Jacksonville council looking into Child Abuse task force
Jacksonville, NC – District Attorney Ernie Lee addressed the Jacksonville City Council and showcased the circumstances that contribute to child abuse and mistreatment. Although it wasn’t listed in the slideshow reasons, Lee told the council, “Some people are mean. Some people are bad.”
Other contributing factors include a lack of intelligence and education as well as a cycle of abuse, marriage problems, unemployment and illness, among other reasons.
Some people just aren’t equipped to raise children, Lee continued, adding that it was amazing what someone has to go through to get a driver’s license, and yet anyone can have a child.
Lee said he currently has 32 people awaiting trial for more than 100 charges that include child abuse and exploitation of a child.
“We need to get in front of this. We need to do something to prevent it from happening,” Jacksonville Director of Public Safety Mike Yaniero said.
Yaniero and Lee, along with several others with them at the council workshop, were there to promote the idea of a task force that focuses on preventing child abuse.
Malea Rose-Waters with Prevent Child Abuse N.C. said she’s worked with New Hanover, Cumberland, and Halifax counties to create child abuse prevention plans using community leaders with a passion for helping kids.
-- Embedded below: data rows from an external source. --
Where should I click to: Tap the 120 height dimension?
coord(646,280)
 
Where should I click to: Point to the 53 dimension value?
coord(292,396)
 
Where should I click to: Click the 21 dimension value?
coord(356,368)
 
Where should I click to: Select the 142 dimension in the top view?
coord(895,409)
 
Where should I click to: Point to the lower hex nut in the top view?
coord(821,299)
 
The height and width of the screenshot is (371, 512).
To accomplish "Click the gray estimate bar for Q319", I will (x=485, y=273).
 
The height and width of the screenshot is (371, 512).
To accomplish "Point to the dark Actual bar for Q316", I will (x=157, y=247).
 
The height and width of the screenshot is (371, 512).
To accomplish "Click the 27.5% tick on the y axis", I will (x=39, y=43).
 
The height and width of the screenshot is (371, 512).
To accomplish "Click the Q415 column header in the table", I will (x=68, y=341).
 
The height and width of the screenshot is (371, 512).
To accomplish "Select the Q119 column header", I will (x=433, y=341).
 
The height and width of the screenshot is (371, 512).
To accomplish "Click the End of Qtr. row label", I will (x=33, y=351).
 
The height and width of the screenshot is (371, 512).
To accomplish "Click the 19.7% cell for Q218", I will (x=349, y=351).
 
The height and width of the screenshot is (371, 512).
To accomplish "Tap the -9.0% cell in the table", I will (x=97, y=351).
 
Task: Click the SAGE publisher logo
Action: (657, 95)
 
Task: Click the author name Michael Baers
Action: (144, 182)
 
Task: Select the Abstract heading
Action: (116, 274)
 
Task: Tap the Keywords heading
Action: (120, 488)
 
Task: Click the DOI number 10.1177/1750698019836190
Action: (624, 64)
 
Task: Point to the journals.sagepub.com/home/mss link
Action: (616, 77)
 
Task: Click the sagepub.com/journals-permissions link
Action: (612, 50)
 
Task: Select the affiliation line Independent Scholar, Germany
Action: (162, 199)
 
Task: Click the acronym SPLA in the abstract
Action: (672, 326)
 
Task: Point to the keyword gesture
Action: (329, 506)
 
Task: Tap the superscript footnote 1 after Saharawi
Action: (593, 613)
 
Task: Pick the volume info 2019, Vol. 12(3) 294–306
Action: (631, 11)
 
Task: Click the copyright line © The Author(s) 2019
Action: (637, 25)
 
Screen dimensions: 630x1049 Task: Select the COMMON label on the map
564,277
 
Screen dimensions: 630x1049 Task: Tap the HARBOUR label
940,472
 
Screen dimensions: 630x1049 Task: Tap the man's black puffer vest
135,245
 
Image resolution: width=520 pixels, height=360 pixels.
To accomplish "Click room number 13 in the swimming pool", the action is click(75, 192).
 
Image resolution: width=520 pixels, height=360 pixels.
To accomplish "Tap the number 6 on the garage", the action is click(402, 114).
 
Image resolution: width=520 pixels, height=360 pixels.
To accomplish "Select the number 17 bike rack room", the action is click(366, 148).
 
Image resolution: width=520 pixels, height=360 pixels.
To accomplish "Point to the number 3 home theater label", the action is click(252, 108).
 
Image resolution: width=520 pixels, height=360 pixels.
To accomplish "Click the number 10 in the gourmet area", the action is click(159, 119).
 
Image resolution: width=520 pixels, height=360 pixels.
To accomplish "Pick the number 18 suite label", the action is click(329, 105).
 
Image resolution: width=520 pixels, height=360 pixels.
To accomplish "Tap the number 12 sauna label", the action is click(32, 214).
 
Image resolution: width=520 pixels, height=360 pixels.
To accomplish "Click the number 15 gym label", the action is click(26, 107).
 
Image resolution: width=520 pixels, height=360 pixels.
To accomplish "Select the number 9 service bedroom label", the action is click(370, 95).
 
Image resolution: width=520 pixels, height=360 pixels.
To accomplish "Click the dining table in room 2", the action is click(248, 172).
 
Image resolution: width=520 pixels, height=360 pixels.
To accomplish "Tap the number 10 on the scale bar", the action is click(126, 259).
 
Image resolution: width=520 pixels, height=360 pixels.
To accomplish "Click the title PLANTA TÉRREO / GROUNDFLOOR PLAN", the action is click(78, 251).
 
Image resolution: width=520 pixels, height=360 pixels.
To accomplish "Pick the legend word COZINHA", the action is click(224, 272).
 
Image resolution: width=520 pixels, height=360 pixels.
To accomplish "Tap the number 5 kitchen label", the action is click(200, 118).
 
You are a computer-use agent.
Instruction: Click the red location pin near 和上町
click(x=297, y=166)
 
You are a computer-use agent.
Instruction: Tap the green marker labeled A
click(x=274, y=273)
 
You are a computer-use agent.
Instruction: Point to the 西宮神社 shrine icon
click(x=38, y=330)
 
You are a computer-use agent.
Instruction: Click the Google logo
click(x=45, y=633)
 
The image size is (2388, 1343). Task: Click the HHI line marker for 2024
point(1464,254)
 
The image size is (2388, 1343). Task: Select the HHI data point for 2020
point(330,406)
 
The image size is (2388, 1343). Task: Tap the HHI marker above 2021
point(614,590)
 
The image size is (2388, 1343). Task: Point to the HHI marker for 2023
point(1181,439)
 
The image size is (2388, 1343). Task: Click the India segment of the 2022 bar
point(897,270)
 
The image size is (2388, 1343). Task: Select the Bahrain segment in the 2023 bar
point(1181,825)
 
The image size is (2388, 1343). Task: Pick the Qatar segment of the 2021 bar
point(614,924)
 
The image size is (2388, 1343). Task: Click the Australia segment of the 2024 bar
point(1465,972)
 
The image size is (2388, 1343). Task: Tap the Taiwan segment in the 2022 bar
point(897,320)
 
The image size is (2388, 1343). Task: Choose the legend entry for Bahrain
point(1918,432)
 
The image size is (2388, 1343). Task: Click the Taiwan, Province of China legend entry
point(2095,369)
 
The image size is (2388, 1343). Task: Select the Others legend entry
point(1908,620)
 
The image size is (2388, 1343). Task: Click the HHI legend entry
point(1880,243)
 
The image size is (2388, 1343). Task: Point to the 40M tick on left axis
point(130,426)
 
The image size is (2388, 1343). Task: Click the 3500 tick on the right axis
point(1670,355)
The focus of those task forces is finding ways to give adults the tools they need to overcome the stresses of life and become better parents in order to give their children happy and healthy homes, like learning how to create a nurturing relationship with your child, classes for parenting skills, how to build resilience, and learning to only allow positive relationships, instead of toxic ones, around your children.
“If you do want to change the lives of children, you have to change the lives of the people who are taking care of them, Rose-Waters explained.
These communities hope to offer ways for parents to ensure basic needs are met, and help them learn it’s okay to ask for help while also ensuring they know where to go to get the help they need.
“I think all of us would agree that a child being hurt is not okay, and it’s 100 percent preventable,” said Dawn Rochelle with Onslow County Partnership for Children. “I believe that the resources are here.”
Jacksonville Mayor Sammy Phillips noted that the child abuse issue in Onslow County has just as much, if not more, of a devastating impact on the community as the opioid epidemic.
Council members agreed that it’s an issue that needs to be tackled and unanimously approved having the city staff look into a task force and partnerships between the city, the county, and the organizations and people represented at the meeting before reporting back with their findings within 90 days.